Dynatrace Extends Container Reach
There are a lot more types of containers being deployed in production environments than just Docker. In fact, one of the most widely employed types of containers employed in a production environment can be found in the platform-as-a-service (PaaS) environment overseen by the Cloud Foundry Foundation (CFF).
To make it easier to monitor those containers, Dynatrace has extended the reach of its application performance management (APM) software to take advantage of the open-source BOSH tools for deploying distributed services developed by CFF. Via that add-on BOSH module, Dynatrace now can monitor Garden-runC containers to enable the auto-discovery of applications, microservices and underlying infrastructure.
Mike Villiger, a product evangelist for Dynatrace, says larger enterprise IT organizations especially will need to be able to monitor multiple types of containers running on-premises as well as in various public clouds. Developers may be voting with their feet to deploy Docker containers in a container-as-a-service (CaaS) environment. But when it comes to deploying hundreds of cloud-native applications at scale, there’s no substitute for a PaaS that can scale, Villiger says. To make it simpler for IT organizations to move applications between those environments, CFF makes it possible to run Docker images on top of the Cloud Foundry PaaS.

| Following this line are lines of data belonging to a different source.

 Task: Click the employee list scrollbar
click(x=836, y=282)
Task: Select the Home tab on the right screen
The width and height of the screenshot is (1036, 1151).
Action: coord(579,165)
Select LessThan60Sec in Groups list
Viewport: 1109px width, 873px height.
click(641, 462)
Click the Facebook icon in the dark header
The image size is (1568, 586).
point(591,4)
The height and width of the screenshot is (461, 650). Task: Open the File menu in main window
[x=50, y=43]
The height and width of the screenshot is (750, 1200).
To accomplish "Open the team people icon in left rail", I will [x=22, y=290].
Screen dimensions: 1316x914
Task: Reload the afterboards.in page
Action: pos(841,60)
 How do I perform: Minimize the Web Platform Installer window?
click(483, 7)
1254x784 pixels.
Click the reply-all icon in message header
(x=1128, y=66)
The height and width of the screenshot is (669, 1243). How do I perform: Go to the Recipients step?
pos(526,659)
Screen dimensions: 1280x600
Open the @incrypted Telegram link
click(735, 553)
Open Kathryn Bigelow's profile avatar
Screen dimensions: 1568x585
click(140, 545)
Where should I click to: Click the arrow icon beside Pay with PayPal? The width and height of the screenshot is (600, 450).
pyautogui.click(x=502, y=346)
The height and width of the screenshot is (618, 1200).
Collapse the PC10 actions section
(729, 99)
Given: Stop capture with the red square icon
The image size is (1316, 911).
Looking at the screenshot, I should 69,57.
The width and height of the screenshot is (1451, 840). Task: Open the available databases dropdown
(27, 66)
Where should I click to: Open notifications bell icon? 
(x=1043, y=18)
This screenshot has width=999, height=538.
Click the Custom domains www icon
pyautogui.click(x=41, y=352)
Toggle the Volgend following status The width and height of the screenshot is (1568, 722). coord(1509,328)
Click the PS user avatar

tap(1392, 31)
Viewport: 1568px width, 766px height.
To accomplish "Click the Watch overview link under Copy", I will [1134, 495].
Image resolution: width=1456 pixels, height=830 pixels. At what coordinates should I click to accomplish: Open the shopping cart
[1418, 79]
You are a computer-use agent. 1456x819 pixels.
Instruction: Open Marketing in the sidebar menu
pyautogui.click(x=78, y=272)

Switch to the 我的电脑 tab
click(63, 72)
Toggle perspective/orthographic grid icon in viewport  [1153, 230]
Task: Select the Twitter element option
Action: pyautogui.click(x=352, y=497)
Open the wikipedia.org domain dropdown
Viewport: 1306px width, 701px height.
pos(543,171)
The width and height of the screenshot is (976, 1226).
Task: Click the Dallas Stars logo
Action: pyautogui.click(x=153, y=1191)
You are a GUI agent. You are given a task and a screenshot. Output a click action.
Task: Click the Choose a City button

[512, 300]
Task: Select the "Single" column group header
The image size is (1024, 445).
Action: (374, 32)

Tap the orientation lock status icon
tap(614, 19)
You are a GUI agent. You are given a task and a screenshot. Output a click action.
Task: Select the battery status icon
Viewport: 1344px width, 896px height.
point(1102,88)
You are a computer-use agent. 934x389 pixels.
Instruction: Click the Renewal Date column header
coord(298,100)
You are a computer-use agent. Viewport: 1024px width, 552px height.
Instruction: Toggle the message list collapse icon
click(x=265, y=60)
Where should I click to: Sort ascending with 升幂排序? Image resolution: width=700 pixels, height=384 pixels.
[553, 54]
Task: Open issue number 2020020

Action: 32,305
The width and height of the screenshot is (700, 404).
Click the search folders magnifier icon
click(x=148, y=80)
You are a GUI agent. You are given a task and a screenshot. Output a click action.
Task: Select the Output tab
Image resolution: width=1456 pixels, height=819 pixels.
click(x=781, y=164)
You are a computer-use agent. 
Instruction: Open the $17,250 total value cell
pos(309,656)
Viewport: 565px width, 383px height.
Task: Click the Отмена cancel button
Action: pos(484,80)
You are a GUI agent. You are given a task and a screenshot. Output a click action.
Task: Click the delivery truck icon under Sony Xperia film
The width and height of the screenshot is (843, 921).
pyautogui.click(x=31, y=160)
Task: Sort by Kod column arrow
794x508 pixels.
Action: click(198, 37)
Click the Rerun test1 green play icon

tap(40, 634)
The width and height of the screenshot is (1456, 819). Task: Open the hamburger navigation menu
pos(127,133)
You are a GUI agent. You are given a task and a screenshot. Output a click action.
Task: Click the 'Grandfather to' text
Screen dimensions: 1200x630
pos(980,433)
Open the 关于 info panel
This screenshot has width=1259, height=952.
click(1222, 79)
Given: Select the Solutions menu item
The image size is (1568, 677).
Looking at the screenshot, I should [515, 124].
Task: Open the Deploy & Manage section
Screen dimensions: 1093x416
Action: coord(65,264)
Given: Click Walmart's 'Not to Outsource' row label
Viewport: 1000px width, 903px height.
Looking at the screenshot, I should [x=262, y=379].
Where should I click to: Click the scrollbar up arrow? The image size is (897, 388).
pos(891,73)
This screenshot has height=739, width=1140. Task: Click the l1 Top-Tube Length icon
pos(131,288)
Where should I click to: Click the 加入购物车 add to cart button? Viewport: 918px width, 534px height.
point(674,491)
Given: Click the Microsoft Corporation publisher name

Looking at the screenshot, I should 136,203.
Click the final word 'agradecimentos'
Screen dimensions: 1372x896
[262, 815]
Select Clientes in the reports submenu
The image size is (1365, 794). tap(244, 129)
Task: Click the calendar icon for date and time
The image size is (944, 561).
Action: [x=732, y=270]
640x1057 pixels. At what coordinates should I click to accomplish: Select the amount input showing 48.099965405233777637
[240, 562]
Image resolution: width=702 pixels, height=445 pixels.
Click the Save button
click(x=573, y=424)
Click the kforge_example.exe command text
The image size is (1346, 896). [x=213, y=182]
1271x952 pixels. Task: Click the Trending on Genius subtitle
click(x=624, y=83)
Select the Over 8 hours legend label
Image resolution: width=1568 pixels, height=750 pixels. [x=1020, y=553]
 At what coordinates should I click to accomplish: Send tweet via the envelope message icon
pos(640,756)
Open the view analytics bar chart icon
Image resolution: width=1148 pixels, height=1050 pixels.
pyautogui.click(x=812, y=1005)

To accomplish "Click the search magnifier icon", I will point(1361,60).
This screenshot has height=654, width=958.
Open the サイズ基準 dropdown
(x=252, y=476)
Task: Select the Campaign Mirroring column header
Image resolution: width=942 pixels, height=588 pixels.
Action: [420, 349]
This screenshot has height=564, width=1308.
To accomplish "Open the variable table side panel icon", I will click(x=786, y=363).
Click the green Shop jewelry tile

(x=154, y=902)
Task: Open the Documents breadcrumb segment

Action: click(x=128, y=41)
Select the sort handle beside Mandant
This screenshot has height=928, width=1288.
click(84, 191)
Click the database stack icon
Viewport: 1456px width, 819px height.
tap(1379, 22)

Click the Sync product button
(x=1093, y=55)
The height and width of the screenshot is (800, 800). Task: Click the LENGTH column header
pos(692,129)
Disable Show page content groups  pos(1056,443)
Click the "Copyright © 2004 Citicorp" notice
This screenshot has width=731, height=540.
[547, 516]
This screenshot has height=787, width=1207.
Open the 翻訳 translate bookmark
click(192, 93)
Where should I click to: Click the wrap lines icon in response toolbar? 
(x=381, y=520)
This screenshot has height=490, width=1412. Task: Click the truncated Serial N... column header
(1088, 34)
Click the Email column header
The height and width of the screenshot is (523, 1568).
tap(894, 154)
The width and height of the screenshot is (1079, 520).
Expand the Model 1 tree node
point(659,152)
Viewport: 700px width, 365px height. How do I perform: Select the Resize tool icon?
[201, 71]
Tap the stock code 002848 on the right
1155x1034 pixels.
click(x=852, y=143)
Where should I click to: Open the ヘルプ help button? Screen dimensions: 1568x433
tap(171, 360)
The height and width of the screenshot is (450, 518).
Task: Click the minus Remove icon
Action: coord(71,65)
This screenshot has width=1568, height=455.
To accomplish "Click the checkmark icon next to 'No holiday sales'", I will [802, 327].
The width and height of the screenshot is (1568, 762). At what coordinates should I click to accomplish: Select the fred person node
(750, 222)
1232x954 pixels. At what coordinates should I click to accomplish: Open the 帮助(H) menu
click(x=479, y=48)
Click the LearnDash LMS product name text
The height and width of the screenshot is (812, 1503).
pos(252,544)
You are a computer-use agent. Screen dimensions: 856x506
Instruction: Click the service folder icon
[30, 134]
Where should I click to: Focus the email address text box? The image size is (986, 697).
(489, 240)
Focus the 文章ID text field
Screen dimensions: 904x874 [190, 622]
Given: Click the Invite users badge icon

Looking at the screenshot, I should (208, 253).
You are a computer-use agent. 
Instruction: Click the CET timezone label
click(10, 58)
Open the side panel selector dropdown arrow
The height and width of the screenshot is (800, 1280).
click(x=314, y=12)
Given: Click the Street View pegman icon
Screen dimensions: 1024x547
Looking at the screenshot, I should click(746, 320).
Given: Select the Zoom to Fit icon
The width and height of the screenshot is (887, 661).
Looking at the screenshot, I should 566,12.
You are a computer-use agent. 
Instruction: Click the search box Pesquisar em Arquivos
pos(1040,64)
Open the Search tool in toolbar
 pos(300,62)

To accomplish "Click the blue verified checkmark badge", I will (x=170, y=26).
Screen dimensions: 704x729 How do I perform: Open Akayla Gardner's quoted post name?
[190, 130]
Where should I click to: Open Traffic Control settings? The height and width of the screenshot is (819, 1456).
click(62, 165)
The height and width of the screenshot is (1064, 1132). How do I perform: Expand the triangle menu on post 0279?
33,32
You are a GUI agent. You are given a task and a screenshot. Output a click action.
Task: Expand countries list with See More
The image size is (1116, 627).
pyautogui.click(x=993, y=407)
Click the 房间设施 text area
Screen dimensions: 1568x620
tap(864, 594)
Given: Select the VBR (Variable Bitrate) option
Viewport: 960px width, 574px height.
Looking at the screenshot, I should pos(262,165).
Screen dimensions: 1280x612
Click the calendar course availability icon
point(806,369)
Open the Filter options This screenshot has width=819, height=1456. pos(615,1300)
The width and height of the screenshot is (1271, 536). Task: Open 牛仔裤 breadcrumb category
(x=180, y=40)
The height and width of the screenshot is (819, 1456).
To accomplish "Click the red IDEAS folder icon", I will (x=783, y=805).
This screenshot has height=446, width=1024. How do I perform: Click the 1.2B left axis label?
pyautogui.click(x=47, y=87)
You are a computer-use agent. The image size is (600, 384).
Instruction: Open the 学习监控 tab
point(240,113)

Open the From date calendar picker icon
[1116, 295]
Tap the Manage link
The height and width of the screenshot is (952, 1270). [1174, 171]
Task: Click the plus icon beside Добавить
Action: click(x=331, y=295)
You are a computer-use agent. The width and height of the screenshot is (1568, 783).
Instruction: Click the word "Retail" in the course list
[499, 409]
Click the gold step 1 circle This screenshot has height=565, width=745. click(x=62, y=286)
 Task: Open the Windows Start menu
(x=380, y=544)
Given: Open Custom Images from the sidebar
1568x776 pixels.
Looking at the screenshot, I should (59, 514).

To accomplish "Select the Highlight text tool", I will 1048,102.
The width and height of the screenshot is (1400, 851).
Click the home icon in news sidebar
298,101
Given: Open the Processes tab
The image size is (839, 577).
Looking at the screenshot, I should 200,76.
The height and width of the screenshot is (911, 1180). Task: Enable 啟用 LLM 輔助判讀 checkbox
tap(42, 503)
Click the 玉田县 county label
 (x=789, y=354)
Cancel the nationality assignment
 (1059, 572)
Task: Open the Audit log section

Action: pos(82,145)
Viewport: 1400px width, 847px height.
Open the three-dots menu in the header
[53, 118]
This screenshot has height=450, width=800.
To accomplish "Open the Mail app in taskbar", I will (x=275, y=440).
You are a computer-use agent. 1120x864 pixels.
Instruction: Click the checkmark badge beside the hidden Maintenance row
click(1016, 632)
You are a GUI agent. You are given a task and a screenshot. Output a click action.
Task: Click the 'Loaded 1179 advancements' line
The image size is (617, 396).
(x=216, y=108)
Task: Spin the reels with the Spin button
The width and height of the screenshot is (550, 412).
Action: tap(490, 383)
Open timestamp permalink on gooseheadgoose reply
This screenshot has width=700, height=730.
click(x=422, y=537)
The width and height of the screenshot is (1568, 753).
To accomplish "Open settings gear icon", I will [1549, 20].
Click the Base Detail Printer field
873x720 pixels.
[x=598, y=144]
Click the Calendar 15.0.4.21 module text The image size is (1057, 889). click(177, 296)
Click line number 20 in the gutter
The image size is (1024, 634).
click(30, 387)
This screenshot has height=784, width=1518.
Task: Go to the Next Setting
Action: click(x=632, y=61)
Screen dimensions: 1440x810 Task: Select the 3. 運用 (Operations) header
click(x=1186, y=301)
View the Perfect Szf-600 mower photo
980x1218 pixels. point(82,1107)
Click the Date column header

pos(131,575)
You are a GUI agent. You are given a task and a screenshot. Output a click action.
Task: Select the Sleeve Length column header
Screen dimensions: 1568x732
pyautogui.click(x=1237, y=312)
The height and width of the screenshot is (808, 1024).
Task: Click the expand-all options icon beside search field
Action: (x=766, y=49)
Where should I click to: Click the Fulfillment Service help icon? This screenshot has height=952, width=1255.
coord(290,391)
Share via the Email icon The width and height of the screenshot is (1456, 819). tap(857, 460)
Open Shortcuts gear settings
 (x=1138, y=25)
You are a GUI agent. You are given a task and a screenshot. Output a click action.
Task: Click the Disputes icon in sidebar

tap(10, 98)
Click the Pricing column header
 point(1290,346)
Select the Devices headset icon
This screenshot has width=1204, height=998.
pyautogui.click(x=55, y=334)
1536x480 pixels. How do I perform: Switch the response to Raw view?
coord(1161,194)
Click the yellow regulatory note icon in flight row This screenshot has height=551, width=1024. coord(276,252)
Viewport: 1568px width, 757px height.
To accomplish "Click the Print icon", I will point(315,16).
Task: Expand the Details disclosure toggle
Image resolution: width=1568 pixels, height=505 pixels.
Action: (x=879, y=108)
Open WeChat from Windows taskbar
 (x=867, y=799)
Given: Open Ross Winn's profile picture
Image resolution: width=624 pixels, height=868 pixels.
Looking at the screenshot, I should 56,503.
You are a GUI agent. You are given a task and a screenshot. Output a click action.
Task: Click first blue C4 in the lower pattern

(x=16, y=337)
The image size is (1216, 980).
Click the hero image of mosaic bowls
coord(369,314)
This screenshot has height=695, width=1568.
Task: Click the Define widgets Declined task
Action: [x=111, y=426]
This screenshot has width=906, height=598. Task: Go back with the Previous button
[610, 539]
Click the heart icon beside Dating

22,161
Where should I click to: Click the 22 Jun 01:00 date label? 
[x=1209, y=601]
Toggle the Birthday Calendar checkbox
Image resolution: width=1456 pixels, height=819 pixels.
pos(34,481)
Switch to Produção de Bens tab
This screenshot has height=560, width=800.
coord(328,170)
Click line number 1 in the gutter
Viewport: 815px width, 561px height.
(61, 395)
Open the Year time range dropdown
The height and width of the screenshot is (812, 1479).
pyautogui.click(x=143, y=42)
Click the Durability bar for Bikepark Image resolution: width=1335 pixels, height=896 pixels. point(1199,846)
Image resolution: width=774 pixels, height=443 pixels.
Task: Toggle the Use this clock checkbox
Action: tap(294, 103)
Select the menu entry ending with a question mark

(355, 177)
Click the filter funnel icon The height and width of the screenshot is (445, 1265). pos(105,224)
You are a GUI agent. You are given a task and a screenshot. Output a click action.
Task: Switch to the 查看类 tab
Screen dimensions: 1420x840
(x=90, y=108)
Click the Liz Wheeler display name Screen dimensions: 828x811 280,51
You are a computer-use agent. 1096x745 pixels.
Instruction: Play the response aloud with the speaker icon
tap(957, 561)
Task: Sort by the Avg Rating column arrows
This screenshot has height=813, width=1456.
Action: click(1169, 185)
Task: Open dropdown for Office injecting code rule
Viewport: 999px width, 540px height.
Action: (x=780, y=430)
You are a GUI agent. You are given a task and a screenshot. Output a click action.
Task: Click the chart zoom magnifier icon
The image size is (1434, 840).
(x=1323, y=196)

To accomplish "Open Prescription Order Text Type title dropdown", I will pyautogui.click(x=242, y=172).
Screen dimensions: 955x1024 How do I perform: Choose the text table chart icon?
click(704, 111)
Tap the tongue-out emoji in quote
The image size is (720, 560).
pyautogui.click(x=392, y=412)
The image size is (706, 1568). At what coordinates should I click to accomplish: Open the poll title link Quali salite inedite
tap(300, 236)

Villiger says the rise of microservices is about to force APM issues on several fronts. There’s a tendency for developers to employ open-source APM tools when they build their applications. But as IT operations teams get confronted with hundreds—possibly even thousands—of microservices, they will need monitoring tools that not only can scale but also are commercially supported. That’s potentially critical for APM vendors, says Villiger, because less than 5 percent of all applications deployed today are being monitored.
In addition to that classic build-versus-buy debate, Villiger notes there will be a much bigger need to infuse machine-learning algorithms into monitoring platforms. The need for those capabilities will make it more difficult for an open-source project to keep pace with what can be achieved by a commercial vendor. Dynatrace, for example, can take advantage of the massive amounts of data it collects to drive artificial intelligence (AI) into DevOps processes. The result should be a massive reduction in both the amount of time it takes to discover and issue and the mean time to resolution (MTTR), says Villiger. In fact, Villiger notes that Dynatrace has already demonstrated a voice-enabled AI capability, dubbed Davis, that combines natural-language processing with machine- and deep-learning algorithms to both proactively identify anomalies and answer questions any IT operations team might have.
Naturally, the implications of that capability might give some IT operations teams cause for pause. At the same time, however, it should be apparent to all that managing microservices based on containers at scale will be beyond the capabilities of mere IT mortals. Without some additional AI capabilities to augment the IT staff, the management of microservices will eventually collapse of its own weight and complexity.